Há profissionais que raramente lideram uma apresentação, mas sustentam operações críticas. Pessoas que não monopolizam reuniões, mas conectam áreas, destravam processos e resolvem problemas complexos antes mesmo que eles cheguem aos gestores.
Especialistas cuja influência não aparece nos organogramas, mas se revela na confiança que despertam entre colegas e na consistência das decisões que ajudam a construir.
Seu trabalho é essencial. Apenas não é tão visível. E esse pode ser o ponto central da discussão, em muitos casos, nunca faltou talento. Faltaram instrumentos capazes de reconhecê-lo.
É justamente nesse ponto que a inteligência artificial traz uma mudança que vai além da automação.

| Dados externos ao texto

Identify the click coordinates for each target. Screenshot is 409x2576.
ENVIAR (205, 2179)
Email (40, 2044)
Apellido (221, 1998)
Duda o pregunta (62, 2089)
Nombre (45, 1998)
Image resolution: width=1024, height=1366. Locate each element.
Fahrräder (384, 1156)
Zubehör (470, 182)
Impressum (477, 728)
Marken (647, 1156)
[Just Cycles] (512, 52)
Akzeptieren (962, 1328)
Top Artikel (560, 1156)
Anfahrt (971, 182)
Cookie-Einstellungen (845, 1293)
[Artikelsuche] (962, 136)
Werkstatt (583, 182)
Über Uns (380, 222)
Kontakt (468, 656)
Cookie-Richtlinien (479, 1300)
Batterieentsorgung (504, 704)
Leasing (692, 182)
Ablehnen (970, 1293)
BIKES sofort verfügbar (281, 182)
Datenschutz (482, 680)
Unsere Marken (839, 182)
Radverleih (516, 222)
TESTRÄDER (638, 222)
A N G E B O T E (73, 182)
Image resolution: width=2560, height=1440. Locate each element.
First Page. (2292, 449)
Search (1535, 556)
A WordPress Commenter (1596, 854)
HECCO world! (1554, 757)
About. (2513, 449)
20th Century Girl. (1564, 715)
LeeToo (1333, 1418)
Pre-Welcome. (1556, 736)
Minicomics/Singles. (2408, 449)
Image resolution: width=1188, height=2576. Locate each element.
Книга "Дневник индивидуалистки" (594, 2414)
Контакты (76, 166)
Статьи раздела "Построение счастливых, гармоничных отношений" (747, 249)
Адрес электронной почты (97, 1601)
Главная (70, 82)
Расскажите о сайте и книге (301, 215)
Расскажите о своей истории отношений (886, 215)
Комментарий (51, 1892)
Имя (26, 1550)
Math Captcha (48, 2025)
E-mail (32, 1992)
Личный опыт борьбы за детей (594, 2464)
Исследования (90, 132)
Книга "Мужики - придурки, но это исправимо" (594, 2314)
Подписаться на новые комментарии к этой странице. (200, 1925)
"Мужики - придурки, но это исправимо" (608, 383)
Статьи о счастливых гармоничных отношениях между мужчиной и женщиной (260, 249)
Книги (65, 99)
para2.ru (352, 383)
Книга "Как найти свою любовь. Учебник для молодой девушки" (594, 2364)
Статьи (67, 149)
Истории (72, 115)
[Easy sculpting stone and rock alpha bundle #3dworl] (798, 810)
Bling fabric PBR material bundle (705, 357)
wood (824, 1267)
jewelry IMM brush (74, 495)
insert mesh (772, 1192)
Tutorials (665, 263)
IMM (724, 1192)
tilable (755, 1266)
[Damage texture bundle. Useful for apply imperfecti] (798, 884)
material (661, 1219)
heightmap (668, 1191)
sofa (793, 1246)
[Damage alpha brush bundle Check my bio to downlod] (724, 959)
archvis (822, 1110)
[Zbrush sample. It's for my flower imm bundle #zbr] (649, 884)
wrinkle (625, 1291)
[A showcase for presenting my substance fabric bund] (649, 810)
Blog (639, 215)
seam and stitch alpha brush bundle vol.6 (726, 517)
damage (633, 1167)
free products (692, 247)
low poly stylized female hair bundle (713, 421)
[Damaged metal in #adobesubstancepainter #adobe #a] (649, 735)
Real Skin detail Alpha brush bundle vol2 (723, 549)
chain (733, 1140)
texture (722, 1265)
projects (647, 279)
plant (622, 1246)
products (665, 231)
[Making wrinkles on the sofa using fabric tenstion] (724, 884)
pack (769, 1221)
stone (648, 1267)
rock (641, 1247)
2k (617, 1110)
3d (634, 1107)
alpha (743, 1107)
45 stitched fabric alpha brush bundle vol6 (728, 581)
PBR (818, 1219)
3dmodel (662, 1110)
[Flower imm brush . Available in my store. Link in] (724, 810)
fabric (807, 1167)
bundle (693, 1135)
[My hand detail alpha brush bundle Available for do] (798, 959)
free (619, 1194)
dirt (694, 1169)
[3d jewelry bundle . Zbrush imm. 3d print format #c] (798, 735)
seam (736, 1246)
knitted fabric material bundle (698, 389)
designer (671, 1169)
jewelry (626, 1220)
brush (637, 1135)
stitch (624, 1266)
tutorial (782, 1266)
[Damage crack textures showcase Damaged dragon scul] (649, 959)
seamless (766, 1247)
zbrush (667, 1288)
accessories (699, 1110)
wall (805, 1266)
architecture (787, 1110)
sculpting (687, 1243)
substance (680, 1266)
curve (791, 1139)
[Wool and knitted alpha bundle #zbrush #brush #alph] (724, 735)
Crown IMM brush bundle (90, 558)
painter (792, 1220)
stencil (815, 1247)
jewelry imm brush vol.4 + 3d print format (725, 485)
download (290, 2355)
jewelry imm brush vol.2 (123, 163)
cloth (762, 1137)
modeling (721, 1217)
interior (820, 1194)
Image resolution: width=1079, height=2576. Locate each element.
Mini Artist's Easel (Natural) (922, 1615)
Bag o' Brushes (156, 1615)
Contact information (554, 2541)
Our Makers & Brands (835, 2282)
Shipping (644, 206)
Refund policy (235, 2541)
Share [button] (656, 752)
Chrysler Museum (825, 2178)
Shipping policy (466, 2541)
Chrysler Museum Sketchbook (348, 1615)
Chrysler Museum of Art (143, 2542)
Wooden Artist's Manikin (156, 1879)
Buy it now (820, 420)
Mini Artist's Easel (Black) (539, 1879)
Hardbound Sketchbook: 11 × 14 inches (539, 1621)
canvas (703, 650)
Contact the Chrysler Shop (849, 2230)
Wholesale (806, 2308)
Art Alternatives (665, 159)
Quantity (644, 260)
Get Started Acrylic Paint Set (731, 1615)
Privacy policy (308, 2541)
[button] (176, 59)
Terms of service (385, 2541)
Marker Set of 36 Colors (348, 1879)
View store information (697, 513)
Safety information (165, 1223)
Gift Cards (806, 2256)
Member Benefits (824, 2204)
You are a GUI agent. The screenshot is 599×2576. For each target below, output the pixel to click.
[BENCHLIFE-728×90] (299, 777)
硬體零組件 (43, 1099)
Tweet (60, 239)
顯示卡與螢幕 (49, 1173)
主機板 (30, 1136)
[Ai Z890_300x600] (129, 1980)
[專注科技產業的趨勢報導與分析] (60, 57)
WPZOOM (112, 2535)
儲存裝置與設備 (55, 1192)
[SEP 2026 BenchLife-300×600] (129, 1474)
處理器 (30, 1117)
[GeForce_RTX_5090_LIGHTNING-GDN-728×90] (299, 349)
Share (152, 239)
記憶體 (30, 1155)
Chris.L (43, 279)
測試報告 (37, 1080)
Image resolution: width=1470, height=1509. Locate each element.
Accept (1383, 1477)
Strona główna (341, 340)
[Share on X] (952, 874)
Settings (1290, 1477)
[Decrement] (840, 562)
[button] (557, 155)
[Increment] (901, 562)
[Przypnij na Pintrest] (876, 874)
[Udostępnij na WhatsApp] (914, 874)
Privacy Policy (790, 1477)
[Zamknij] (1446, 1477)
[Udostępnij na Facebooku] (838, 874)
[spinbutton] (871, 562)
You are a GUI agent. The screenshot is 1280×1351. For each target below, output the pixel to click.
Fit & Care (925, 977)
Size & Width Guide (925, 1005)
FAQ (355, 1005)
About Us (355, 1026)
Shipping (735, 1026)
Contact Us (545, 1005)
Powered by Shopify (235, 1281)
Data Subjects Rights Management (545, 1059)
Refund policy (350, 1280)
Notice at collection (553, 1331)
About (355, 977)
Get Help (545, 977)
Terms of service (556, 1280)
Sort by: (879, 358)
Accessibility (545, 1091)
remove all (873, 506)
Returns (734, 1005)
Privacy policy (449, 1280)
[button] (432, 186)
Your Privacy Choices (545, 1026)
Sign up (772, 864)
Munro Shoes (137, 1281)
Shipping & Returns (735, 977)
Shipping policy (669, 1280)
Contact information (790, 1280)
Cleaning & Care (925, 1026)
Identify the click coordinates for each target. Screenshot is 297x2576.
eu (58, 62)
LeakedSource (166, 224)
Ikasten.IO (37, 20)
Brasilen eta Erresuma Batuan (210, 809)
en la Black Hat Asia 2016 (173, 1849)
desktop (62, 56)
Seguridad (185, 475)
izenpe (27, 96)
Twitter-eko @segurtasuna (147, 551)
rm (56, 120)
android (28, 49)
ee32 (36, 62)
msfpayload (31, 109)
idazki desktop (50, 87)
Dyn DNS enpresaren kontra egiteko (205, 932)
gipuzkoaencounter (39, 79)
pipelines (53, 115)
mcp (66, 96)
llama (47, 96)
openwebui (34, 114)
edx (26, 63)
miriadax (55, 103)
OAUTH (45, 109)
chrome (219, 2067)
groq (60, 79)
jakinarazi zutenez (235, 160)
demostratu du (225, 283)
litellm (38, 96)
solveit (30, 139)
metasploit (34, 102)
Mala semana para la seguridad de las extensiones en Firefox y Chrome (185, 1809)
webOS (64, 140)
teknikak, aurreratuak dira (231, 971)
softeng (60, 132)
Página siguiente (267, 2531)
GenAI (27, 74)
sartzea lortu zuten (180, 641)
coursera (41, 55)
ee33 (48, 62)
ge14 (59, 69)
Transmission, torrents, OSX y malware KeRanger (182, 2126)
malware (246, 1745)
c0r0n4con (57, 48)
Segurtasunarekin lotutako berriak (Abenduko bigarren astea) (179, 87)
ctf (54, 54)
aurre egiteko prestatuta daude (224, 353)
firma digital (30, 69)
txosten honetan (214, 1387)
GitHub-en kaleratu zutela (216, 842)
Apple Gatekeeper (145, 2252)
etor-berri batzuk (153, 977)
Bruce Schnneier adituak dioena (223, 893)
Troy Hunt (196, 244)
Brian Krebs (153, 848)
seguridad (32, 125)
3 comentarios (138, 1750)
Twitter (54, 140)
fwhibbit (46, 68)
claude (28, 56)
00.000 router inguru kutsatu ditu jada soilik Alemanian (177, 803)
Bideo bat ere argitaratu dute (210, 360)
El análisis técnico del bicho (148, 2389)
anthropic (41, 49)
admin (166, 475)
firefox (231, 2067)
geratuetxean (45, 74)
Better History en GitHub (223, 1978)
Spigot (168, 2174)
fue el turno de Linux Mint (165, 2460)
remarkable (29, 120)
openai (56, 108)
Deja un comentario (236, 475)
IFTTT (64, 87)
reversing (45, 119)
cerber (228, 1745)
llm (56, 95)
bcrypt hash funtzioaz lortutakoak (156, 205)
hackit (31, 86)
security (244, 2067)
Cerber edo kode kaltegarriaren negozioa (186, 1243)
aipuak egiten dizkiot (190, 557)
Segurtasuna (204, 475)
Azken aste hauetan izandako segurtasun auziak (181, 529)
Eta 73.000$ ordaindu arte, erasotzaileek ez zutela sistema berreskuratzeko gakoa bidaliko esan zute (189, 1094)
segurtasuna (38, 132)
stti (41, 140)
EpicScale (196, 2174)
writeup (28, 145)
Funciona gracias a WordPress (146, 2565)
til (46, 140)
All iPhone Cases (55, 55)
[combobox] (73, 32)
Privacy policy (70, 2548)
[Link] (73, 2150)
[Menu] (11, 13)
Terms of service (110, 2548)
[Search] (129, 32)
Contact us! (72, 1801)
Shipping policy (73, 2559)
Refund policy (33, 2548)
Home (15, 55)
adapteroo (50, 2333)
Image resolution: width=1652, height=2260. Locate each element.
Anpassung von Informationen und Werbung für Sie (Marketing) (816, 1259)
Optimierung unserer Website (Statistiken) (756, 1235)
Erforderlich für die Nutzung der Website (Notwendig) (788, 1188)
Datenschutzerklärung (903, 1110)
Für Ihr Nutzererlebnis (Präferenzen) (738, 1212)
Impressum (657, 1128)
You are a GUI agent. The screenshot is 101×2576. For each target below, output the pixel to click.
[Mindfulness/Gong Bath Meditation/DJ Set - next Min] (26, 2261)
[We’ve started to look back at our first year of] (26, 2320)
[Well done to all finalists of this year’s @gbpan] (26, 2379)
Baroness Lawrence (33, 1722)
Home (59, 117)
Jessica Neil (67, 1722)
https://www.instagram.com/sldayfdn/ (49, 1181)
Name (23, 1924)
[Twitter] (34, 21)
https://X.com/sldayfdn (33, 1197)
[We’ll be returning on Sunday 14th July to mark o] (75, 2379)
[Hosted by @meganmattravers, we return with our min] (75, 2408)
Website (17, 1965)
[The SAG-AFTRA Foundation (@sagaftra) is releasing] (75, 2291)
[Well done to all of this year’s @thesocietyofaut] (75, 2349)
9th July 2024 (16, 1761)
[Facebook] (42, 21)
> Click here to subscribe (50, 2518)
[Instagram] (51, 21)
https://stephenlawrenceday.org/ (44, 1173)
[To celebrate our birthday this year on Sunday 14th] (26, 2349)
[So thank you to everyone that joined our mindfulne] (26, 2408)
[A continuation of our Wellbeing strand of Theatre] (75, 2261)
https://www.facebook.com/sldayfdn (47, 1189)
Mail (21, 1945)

Grande parte das discussões sobre IA ainda gira em torno do aumento de produtividade, da redução de custos ou da substituição de tarefas operacionais. São temas relevantes, mas insuficientes para explicar seu impacto mais profundo sobre a gestão de pessoas.
Ao analisar padrões de colaboração, aprendizagem, evolução de competências e desempenho ao longo do tempo, a IA passa a identificar conexões que dificilmente seriam percebidas apenas pela observação humana. Mais do que descobrir talentos, ela amplia o campo de visão das lideranças.
Durante algum tempo, as empresas acreditaram que seus processos de gestão eram essencialmente meritocráticos. Mas toda avaliação humana carrega vieses. Tendemos a valorizar quem está mais próximo, quem se comunica melhor ou quem ocupa funções mais visíveis.
Inversamente, nem sempre avaliamos apenas resultados. Avaliamos aquilo que conseguimos perceber.
A inteligência artificial não elimina esses vieses. Mas pode expô-los. Ao cruzar diferentes fontes de informação, revela padrões que desafiam percepções consolidadas e obriga gestores a confrontar perguntas incômodas: estamos promovendo quem gera mais valor ou quem aparece mais? Estamos desenvolvendo quem demonstra maior potencial ou quem melhor aprendeu a navegar pela política organizacional?
Essas perguntas ganham ainda mais relevância em um contexto em que o próprio conceito de talento está mudando.
Em um mercado corporativo que se transforma em alta velocidade, competências como adaptabilidade, capacidade de aprendizagem, pensamento crítico e colaboração tornaram-se tão importantes quanto a experiência acumulada.
O desafio é que elas raramente aparecem em currículos ou avaliações tradicionais. Elas se manifestam no dia a dia, nas interações, nas decisões e na forma como cada profissional evolui.
Por isso, a discussão sobre inteligência artificial no trabalho nunca tenha sido essencialmente tecnológica. Ela é, acima de tudo, uma discussão sobre gestão. É uma oportunidade para abandonar modelos de avaliação construídos para um mundo mais previsível e reconhecer que desempenho não pode mais ser medido apenas pelo que é facilmente observável.
Existe uma ironia interessante nesse processo.
Acreditava-se que a inteligência artificial tornaria as relações de trabalho mais frias e impessoais. Paradoxalmente, seu maior legado pode ser justamente tornar a gestão mais humana. Não porque transfira decisões para algoritmos, mas porque obriga líderes a enxergar aquilo que seus próprios filtros cognitivos deixavam escapar.
No fim das contas, a maior contribuição da inteligência artificial talvez não é sobre revelar novos talentos, mas mostrar quantos talentos as organizações deixaram de enxergar durante todo esse tempo.
Talvez o futuro do trabalho não dependa apenas da capacidade de encontrar novos talentos no mercado. Dependa, sobretudo, da capacidade de identificar aqueles que já estão dentro de casa, contribuindo todos os dias, gerando impacto e criando valor, mas que nunca receberam a atenção que mereciam.
Porque, em muitas empresas, o verdadeiro desperdício de talento não está na dificuldade de contratar. Está na incapacidade de enxergar.
*Gabriel Gatto é consultor e especialista em RH há mais de 15 anos.